- To be done
Reproduce only the rows from the line holding "free (352, 443)" through the line holding "Were (778, 142)", inclusive, swapping "mountain" for "valley" and leaving everything else unchanged.

- Exercise input
————————

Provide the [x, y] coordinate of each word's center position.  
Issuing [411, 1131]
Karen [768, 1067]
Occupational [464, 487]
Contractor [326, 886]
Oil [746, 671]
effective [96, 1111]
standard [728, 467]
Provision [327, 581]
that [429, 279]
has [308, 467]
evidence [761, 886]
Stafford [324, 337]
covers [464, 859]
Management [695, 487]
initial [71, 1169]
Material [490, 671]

————————

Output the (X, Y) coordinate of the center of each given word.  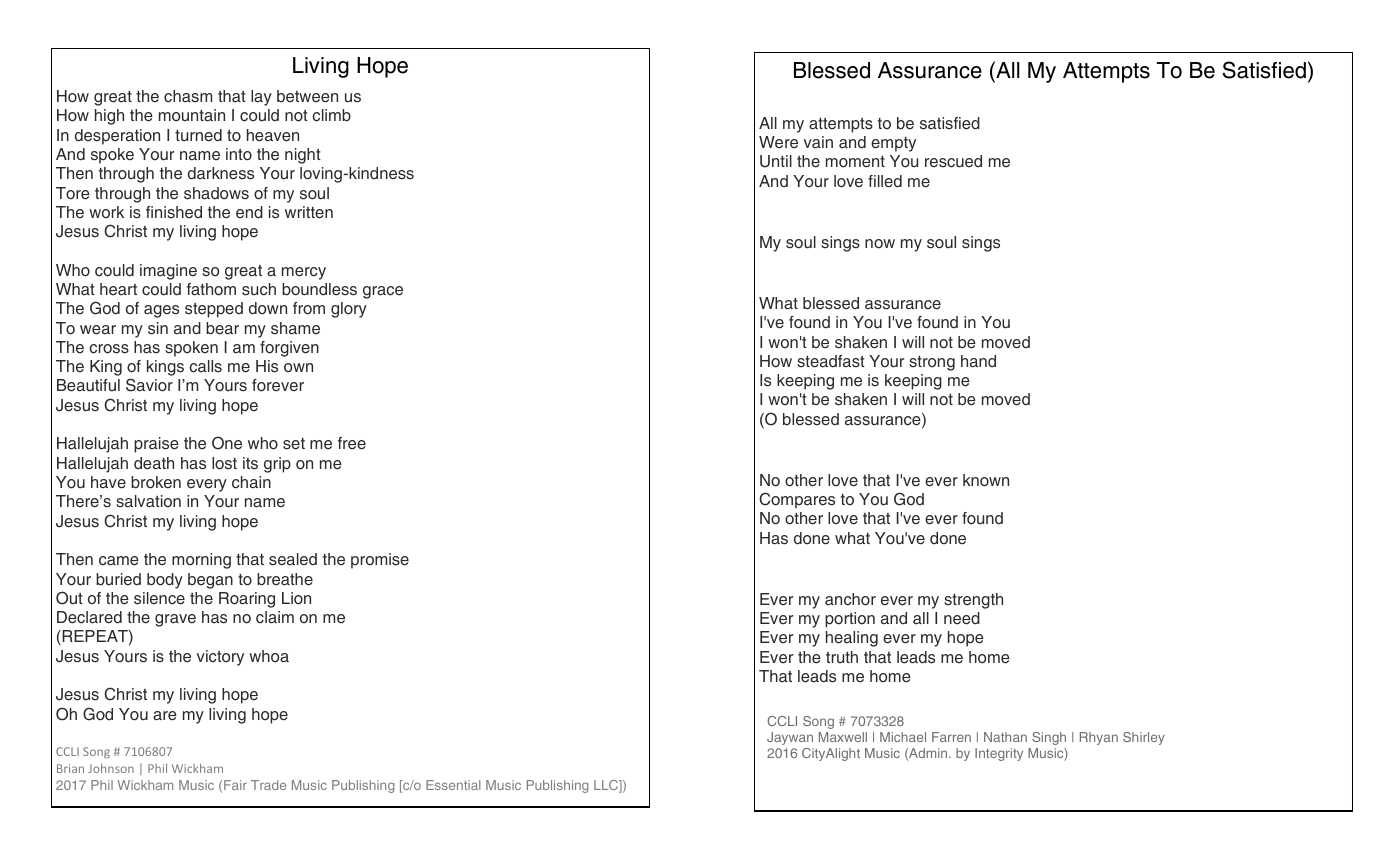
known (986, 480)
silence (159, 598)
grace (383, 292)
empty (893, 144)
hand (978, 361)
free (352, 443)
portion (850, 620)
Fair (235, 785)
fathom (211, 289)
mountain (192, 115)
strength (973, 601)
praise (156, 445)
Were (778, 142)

————————

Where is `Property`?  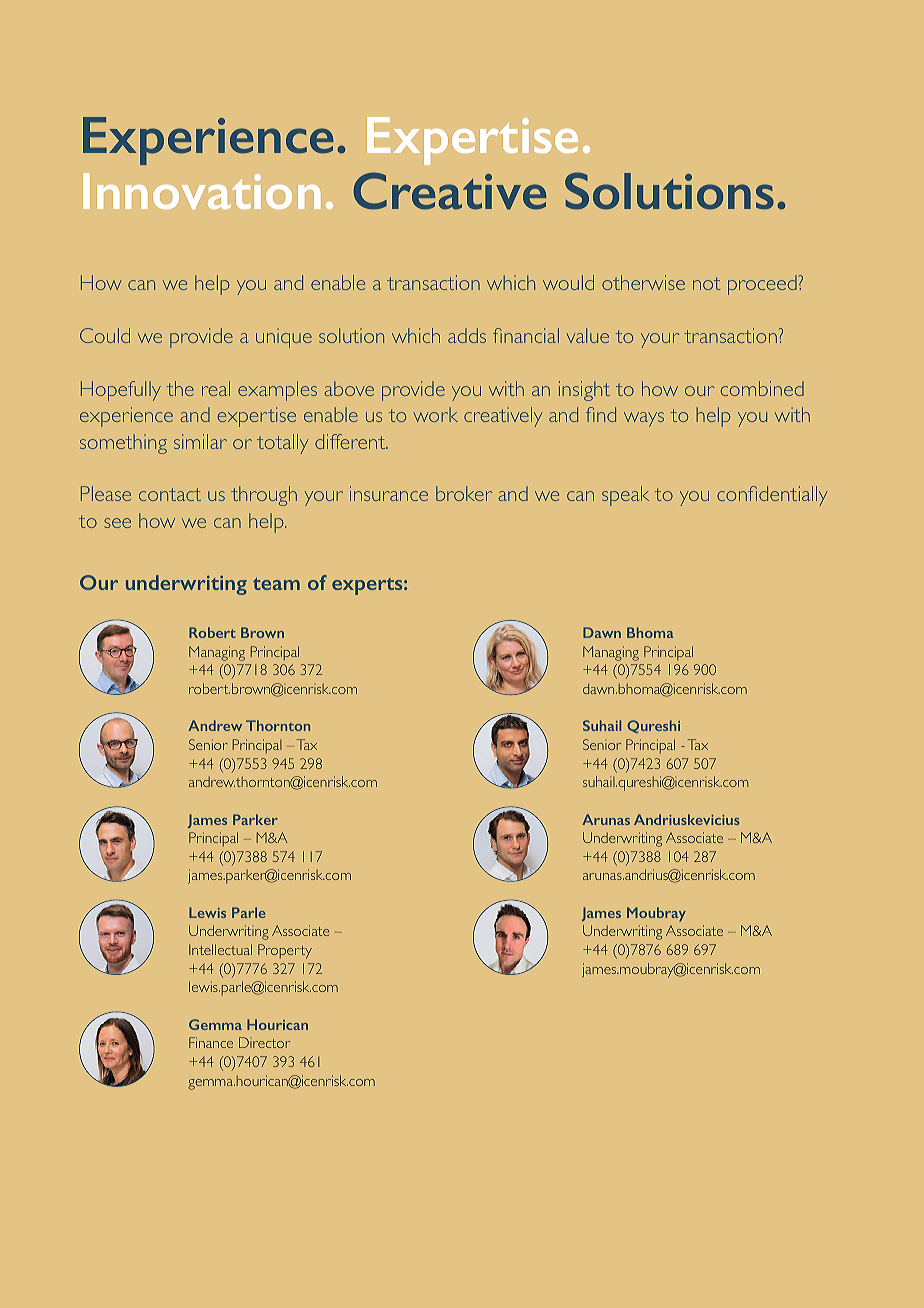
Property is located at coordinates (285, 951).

————————

- Exercise output
free (352, 443)
portion (850, 620)
Fair (235, 785)
fathom (211, 289)
valley (192, 115)
strength (973, 601)
praise (156, 445)
Were (778, 142)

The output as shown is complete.